Let’s be honest here, I hate the crowd; I hate to be with too many people; I can only enjoy one company at a time; I eat only with people I highly respect, and I only go out with people I want to get to know. But on a Wednesday morning I broke down and cried so hard and loud on the commute to school; and on a Wednesday afternoon, I ate breakfast and pizza with four people. My rules bent, my walls crumbling down. We talked about love life and first impressions and I was a bit skeptical about it but there, The Ultimate Jenna Hamilpuff Revelation.

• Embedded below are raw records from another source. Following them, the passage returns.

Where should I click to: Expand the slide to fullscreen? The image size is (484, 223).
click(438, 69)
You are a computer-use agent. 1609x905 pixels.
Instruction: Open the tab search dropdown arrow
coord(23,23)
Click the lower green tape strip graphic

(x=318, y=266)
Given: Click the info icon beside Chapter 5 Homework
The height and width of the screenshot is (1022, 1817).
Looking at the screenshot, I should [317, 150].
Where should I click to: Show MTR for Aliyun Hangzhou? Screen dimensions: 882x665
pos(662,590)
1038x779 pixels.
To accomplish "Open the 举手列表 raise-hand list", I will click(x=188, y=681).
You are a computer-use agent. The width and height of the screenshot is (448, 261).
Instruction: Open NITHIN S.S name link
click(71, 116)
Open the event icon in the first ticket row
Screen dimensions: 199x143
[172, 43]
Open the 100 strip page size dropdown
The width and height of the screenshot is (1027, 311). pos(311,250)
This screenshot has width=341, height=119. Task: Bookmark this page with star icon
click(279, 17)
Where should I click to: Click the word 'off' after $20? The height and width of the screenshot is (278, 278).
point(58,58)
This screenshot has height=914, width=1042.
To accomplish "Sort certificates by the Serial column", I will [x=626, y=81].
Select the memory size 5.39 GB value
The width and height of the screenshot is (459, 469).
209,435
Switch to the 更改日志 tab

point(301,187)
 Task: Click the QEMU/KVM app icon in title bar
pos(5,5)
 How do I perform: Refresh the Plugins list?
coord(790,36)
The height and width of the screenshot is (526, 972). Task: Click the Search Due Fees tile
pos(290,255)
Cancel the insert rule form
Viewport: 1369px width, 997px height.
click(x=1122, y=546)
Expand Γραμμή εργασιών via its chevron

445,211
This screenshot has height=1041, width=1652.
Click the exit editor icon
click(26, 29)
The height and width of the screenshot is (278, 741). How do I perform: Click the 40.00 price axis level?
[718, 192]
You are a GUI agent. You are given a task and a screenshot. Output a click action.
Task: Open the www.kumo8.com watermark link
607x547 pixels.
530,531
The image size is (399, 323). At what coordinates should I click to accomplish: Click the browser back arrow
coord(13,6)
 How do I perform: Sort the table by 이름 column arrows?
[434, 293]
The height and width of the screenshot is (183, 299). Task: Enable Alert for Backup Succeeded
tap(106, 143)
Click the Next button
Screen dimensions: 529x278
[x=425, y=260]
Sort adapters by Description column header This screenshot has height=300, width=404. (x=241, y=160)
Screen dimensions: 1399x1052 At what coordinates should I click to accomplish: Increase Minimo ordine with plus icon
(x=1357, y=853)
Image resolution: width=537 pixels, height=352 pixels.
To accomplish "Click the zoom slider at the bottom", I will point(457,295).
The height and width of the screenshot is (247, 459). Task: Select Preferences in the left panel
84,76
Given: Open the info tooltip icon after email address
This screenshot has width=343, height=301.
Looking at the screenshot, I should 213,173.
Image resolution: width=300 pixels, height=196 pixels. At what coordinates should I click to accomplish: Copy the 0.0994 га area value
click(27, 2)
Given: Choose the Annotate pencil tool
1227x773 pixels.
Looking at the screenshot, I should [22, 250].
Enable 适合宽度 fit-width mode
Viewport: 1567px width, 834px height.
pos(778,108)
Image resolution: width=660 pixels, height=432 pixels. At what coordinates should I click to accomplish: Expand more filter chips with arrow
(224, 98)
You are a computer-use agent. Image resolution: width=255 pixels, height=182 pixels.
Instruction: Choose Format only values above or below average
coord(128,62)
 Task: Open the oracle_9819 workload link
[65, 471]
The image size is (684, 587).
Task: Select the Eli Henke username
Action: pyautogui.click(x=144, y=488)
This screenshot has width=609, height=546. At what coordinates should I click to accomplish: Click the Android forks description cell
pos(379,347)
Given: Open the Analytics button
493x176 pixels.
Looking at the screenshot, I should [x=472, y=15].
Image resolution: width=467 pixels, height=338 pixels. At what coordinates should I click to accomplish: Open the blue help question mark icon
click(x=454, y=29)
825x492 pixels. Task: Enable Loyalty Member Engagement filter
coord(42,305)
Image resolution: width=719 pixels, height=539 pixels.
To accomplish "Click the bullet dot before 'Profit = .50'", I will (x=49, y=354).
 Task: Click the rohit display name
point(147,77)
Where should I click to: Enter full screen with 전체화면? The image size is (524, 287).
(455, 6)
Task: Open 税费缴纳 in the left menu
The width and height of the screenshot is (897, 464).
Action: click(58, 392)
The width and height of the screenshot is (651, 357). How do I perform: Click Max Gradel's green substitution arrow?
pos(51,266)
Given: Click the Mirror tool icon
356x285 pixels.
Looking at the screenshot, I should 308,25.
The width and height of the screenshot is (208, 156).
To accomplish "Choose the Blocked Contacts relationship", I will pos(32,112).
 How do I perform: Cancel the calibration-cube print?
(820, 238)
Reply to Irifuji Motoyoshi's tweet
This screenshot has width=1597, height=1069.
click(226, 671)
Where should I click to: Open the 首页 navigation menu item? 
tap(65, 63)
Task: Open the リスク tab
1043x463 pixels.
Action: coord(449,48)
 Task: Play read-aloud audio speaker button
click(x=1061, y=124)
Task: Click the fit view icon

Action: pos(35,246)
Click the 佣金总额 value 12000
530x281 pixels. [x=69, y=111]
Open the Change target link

On a Thursday morning I went on a ride with mom around town and I realized how much I missed riding with her alone. On Thursday afternoon Cha braided my hair and I was again back to my comfort zone. I have to act fast when it comes to getting over Crowd Fever because if I don’t I’d go crazy and haywire that I won’t be able to control myself from laughing out loud and talking to random people: Crazy Af Jenna.
Lying in bed I think in deep while listening to The Writer’s Playlist on Spotify. Why am I doing the things I am doing? What am I fighting for? Isn’t it enough for me to be creating and doing too many things? Urgh.